### Excerto selecionado
»»
Conforme notícia
inicialmente avançada pela TVI e
pelo Observador e veiculada posteriormente
pela generalidade da comunicação social, o ex-Ministro da Defesa Nacional Azeredo
Lopes foi, no dia 4 de julho, constituído arguido no processo do furto do material
de guerra de Tancos e suposto encobrimento da reposição do material pelo
alegado crime de denegação de justiça e prevaricação, ou seja, pela suspeita de
que terá interferido no natural curso do processo de investigação ou de que não
terá avisado o MP (Ministério Público) da encenação da entrega de material furtado. Por isso, o antigo governante foi presente ao juiz de instrução criminal na
qualidade de arguido não detido.
O próprio
Azeredo Lopes confirmou a constituição como arguido em comunicado, em que
refere que, embora lhe dê mais garantias processuais, esta situação é
“socialmente destruidora”, mas que está “convicto” de que será ilibado.
Os
investigadores suspeitam que o agora arguido estaria a par da operação do
alegado encobrimento do furto de armas dos paióis de Tancos, através
de negociações entre o líder do grupo de assaltantes e investigadores da PJM (Polícia
Judiciária Militar). Essas
negociações terão alegadamente sido transmitidas ao então Ministro da Defesa
Nacional pelo coronel Luís Vieira, ex-diretor da PJM, e pelo
major Vasco Brazão, líder da investigação da PJM ao assalto a Tancos.
E o facto de o ex-titular da pasta da Defesa nada ter transmitido ao MP estará
na origem da imputação dos crimes de denegação de justiça e de prevaricação.
Como foi
referido, o ex-ministro foi presente ao juiz na qualidade de arguido não
detido. E, além da prestação de TIR (termo de identidade e residência), Azeredo Lopes ficou ainda com uma segunda medida de
coação: proibição de contactos com o coronel Luís Vieira, o major Vasco Brazão,
com diversos elementos da GNR de Loulé que também estão envolvidos no caso de
“achamento” das armas e
também com o seu antigo chefe de gabinete, general Martins Pereira, com o ex-CEME
(ex-chefe
de Estado Maior do Exército)
general Rovisco Duarte e ainda com o ex-chefe de gabinete do CEME.
Azeredo
Lopes anunciou hoje, dia 5, depois da notícia da TVI, que foi constituído
arguido no processo sobre o furto de Tancos, considerando que esta condição,
apesar de lhe garantir mais direitos processuais, é “socialmente destruidora”. Lamentando
ter sido constituído arguido no processo, considerando que este facto vai ter
implicações, confessou-se “um empenhado defensor do Estado de Direito”, pelo
que não tecerá “quaisquer considerações sobre o processo enquanto estiver em
segredo de justiça, como é o caso”, ainda que tenha apontado que a condição de arguido
é absolutamente inexplicável tendo em conta os factos relativos ao seu
envolvimento do processo, que “foi apenas de tutela política”.
««
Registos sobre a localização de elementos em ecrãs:
»»
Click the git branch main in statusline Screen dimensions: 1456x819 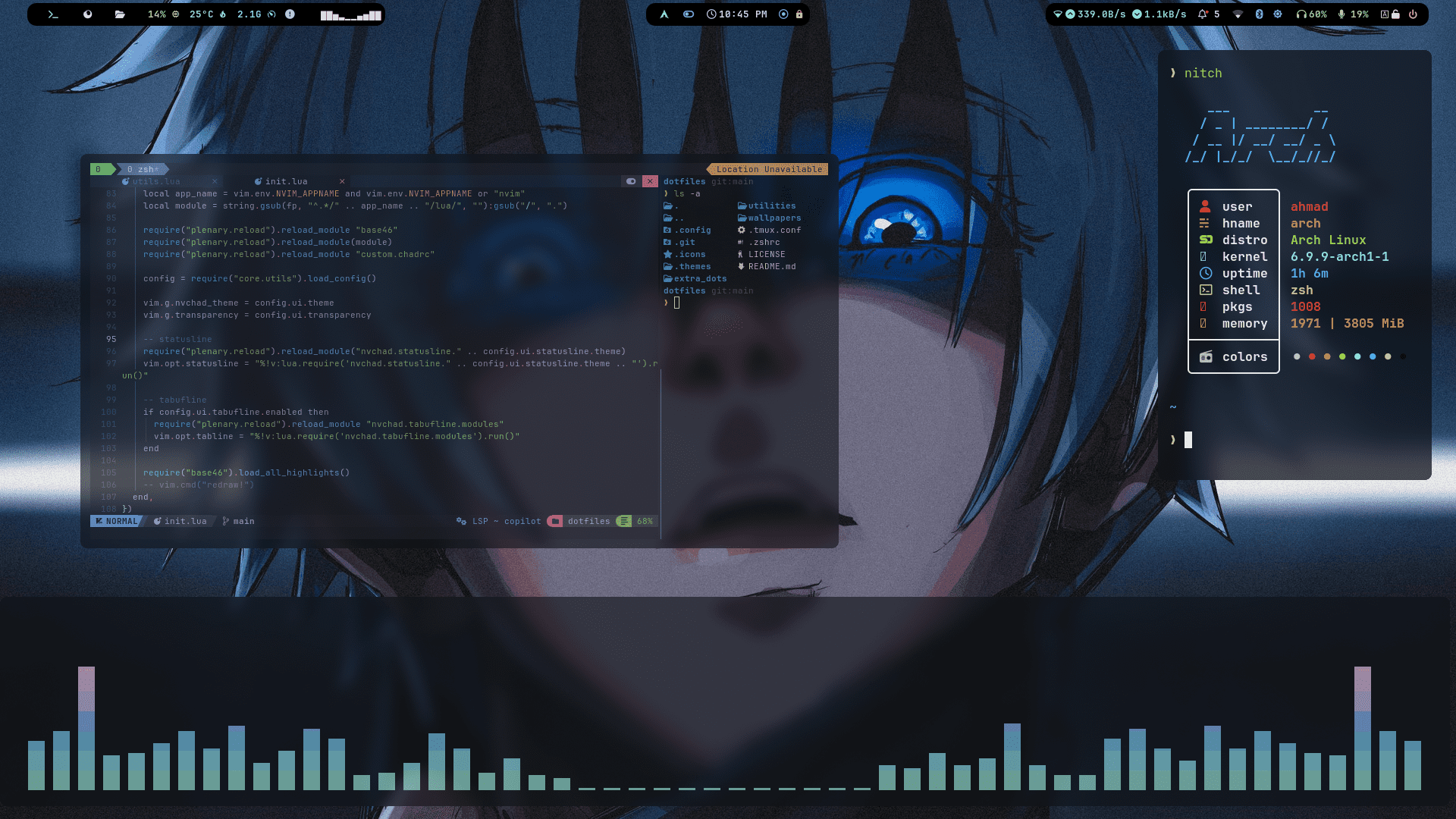(x=239, y=521)
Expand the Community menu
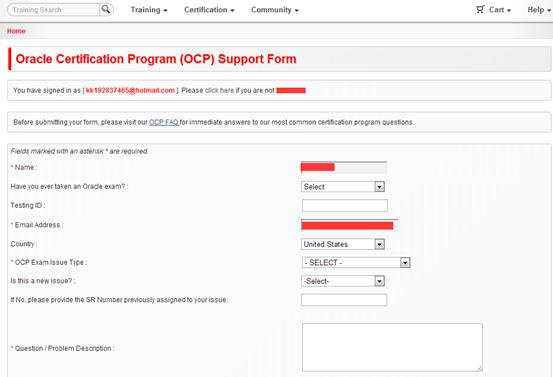Image resolution: width=553 pixels, height=377 pixels. click(275, 10)
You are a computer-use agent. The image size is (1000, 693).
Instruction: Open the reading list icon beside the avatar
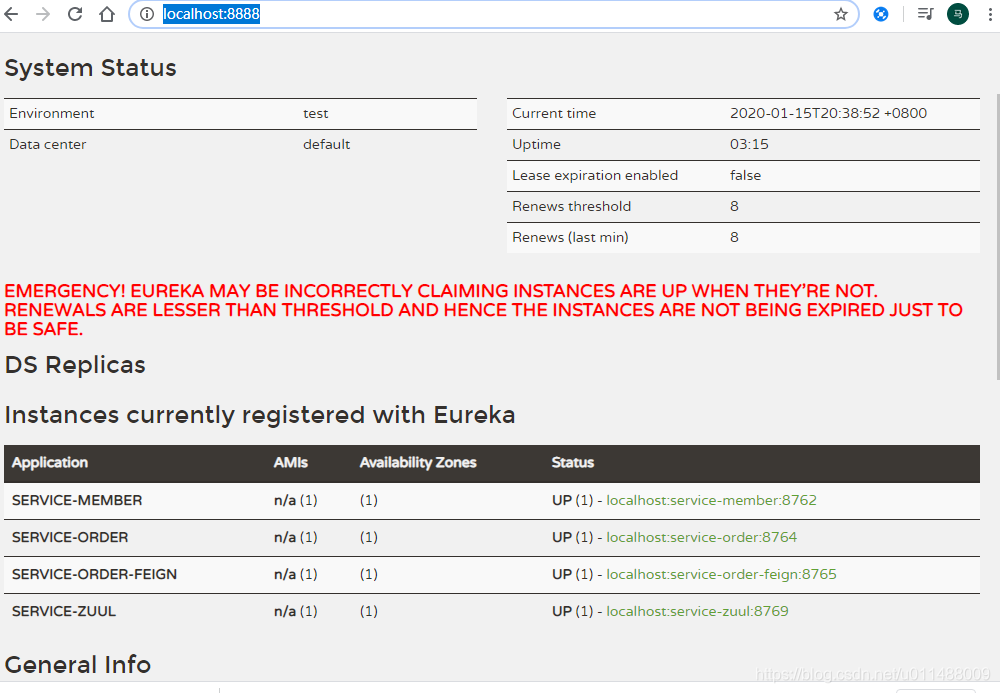coord(925,14)
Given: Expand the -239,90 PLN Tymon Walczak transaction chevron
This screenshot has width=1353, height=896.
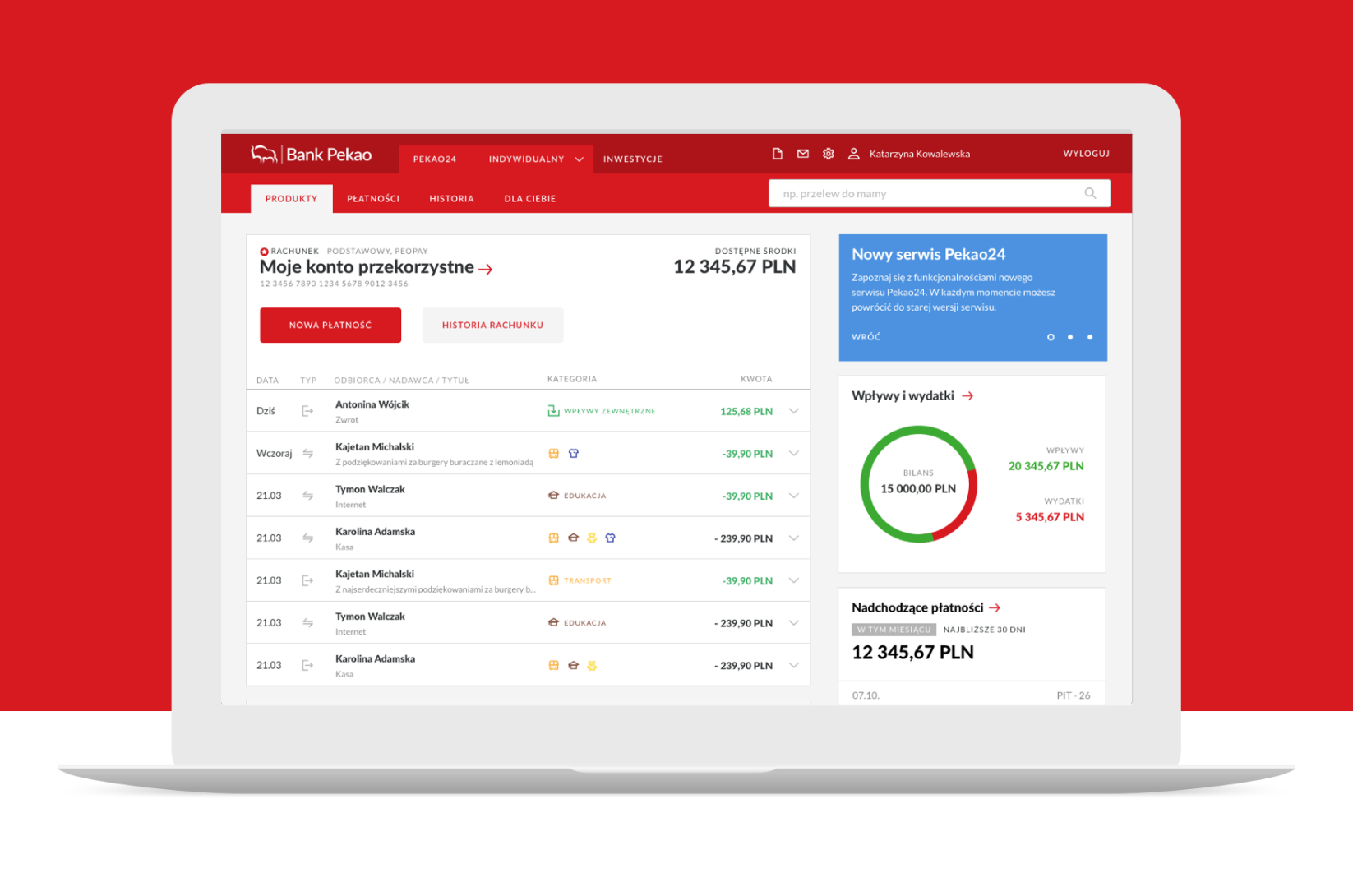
««
### Objetivo
Reproduza fielmente, a partir da notícia sobre o caso de Tancos, o trecho que começa em "E o facto de" e prossegue até "gabinete do CEME.".

### Exercício resolvido
E o facto de o ex-titular da pasta da Defesa nada ter transmitido ao MP estará
na origem da imputação dos crimes de denegação de justiça e de prevaricação.
Como foi
referido, o ex-ministro foi presente ao juiz na qualidade de arguido não
detido. E, além da prestação de TIR (termo de identidade e residência), Azeredo Lopes ficou ainda com uma segunda medida de
coação: proibição de contactos com o coronel Luís Vieira, o major Vasco Brazão,
com diversos elementos da GNR de Loulé que também estão envolvidos no caso de
“achamento” das armas e
também com o seu antigo chefe de gabinete, general Martins Pereira, com o ex-CEME
(ex-chefe
de Estado Maior do Exército)
general Rovisco Duarte e ainda com o ex-chefe de gabinete do CEME.